Les ventes de rosés dans la grande distribution française se sont tassées de 9% selon l’institut ACNielsen entre mi-avril et mi-juillet 2019, par rapport à la même période de l’an dernier. Est-ce que c’est grave?
Pas vraiment, si l’on tient compte
–Primo, de l’effet météo (d’abord médiocre, puis caniculaire, ce qui n’est pas forcément favorable à la consommation de vin) – mais il conviendra de réexaminer l’affaire à la lueur des chiffres de la fin juillet et d’août, car les deux pics de canicule successifs ont probablement eu un effet sur les ventes, dans un sens ou dans l’autre.
–Secundo, de la baisse générale de la consommation de produits alcoolisés en France. Le nombre de non consommateurs de vin est en progression constante, ce qui tient à la fois à la sociologie (communautés non consommatrices, destructuration des repas) et à la mode (vogue des rhums, des gins, des cocktails).
–Tertio, de la baisse de la part de marché de la Grande Distribution dans les achats alimentaires.
–Quarto, de l’effet prix.

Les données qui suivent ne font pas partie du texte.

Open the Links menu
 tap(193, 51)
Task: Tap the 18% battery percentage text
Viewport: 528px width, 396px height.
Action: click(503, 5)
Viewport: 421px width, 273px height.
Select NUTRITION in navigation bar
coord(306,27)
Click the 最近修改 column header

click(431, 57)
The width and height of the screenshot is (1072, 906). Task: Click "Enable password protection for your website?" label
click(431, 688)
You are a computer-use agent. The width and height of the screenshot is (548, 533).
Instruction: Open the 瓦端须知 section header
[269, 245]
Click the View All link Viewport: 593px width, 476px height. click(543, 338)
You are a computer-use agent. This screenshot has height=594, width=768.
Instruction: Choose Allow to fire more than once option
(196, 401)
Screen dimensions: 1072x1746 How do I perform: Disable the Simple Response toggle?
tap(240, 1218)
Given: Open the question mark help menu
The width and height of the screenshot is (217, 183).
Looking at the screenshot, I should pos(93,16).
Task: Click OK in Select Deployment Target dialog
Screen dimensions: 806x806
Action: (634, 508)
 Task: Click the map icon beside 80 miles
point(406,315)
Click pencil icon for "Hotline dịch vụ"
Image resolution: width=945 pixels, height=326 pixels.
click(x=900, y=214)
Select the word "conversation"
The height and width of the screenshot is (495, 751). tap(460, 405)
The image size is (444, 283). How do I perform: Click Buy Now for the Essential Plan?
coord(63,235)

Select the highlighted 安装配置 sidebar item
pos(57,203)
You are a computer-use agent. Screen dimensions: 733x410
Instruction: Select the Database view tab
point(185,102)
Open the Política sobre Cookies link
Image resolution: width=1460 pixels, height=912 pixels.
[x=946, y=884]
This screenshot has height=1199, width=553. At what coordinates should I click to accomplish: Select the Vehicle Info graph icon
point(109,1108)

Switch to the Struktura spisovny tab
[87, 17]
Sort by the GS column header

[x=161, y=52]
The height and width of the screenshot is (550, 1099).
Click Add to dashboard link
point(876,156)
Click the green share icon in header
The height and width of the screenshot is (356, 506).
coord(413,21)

Les augmentations observées sur les Côtes de Provence, notamment, ont pu décourager les achats dans les catégories populaires. Le même panel observe d’ailleurs que si la chute est forte sur les rosés de Provence (-19%, elle est très faible sur les rosés du Languedoc (-1%).
–Quinto, que les arbres (même roses) ne montent jamais jusqu’au ciel.
Il se vend toujours plus de rosé que de blanc en France. Mais sans doute pas dans les mêmes foyers. les oenophiles prisent les vins de terroir, les crus, le vin chargé d’histoire. Bon nombre d’acheteurs de rosé préfèrent la convivialité. On a trop tendance à mettre tous les consommateurs dans le même sac.
Ce qui ne veut pas dire qu’on ne puisse pas monter en gamme dans la catégorie des rosés, avec des produits plus ambitieux et plus chers. Mais peut-être pas en grande distribution, et peut-être pas d’abord en France, dont le marché vin, dans son ensemble, est particulièrement mal orienté ces dernières années.